What does the definition the energy is not continuous mean?

[Brucezhou]

What does the definition" the energy is not continuous" mean?

Title is the whole question

 

[atyy]

Energy in general is continuous, in the sense that any value of the energy can be measured.

However, for systems such as the electrons in atoms which are stable, only certain energies are permitted. The permitted energies are discrete, not continuous. When an electron transitions between stable states, light is emitted. Only certain frequencies of light are seen, because the transitions are between these discrete energy levels.

Here is an example of the discrete frequencies of light emitted by hydrogen. http://en.wikipedia.org/wiki/Balmer_series

 

[SteamKing]

I guess it means that the energy comes in little packets called 'quanta'.

 

[tom.stoer]

I guess it means that the energy comes in little packets called 'quanta'.

This is a common misconception. In general not energy but action is quantized.

 

[bhobba]

This is a common misconception. In general not energy but action is quantized.

Yep.

Its not a definition, if it is continuous, or discrete, is dictated by the differential equation that is energy, the Schrödinger equation.

Why the Schrödinger equation? - the deep answer is, believe it or not, symmetry. Yes, this abstract intellectual thing you would think has nothing to do with it, is in fact the deep reason. Curios? Read Chapter 3 Ballentine - QM - A Modern Development.

At a less detailed level check out:
http://www.pnas.org/content/93/25/14256.full

Thanks
Bill

 

[Naty1]

In general not energy but action is quantized.

Is there any 'action' that does not involve energy?

In other words, that sounds like a semantic distinction... a more modern description to be sure.

I am more used to 'quantum of action'...but couldn't we just as well say "energy is
exchanged in discrete quanta"...photon emissions, black body radiation,etc...
just wondering...

 

[tom.stoer]

All I am saying is that we have quantum states with non-discrete energy, i.e.

$(H-E)|\psi\rangle = 0$

But the action is discrete in terms of these energy quanta, i.e.

$S_n = nE;\;n = 1,2,\ldots$

 

[bhobba]

All I am saying is that we have quantum states with non-discrete energy, i.e.

$(H-E)|\psi\rangle = 0$

But the action is discrete in terms of these energy quanta, i.e.

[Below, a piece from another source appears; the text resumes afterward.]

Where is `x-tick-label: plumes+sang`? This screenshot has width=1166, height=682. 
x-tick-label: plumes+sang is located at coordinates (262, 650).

$S_n = nE;\;n = 1,2,\ldots$

Hmmmm. I thought you meant it in a slightly different sense - namely when the wave function is written using the path integral formalism we need the quantum of action dividing the action so the wavefunction is dimensionless.

But for a free particle the action is not quantisized nor is the wave-function.

Thanks
Bill

 

[Naty1]

But for a free particle the action is not quantisized nor is the wave-function.

Is the OP's question pertaining to relativistic or non relativistic theory or both? How about the above statement?

 

[bhobba]

How about the above statement?

Its trivial.

Put the classical free particle action in the path integral formalism - see the following:
http://en.wikipedia.org/wiki/Path_integral_formulation

For a free particle the action can take any value.

The quantitization comes from the fact it must be divided by the quantum of action, Planks constant, so the wavefunction is dimensionless. That's how quantitization enters into it, that's the sense action is quantisized. If Planks constant was zero you get Classical Mechanics - the fact its not is what QM is all about.

It has been discussed on Physics forums before - check out:
https://www.physicsforums.com/showthread.php?t=566167

Again - action is not quantizied in the sense in all situations it can only take on particular values, it is in the sense a quantum of action, Planks constant, needs to be introduced.

Thanks
Bill

 

[tom.stoer]

I think instead of discussing the PI one should look at Fock space (even if there is no "action operator"); the Fock space of free particles represents directly the fact that there _are_ discrete quanta; of course for non-interacting particles (not confined in a box) energy is not discrete; but adding one quantum of a certain energy always increases the action by an amount of hf in the sense of Planck

I know that this is not the way looking at it in QFT, but it could allow us to make sense of "quantized action" in the canonical approach as well

 

[atyy]

I think instead of discussing the PI one should look at Fock space (even if there is no "action operator"); the Fock space of free particles represents directly the fact that there _are_ discrete quanta; of course for non-interacting particles (not confined in a box) energy is not discrete; but adding one quantum of a certain energy always increases the action by an amount of hf in the sense of Planck

I know that this is not the way looking at it in QFT, but it could allow us to make sense of "quantized action" in the canonical approach as well

That's an interesting way of thinking about it. But given that the Fock states are only basis states, does changing a state from one Fock state into a superposition also change the action by a quantum?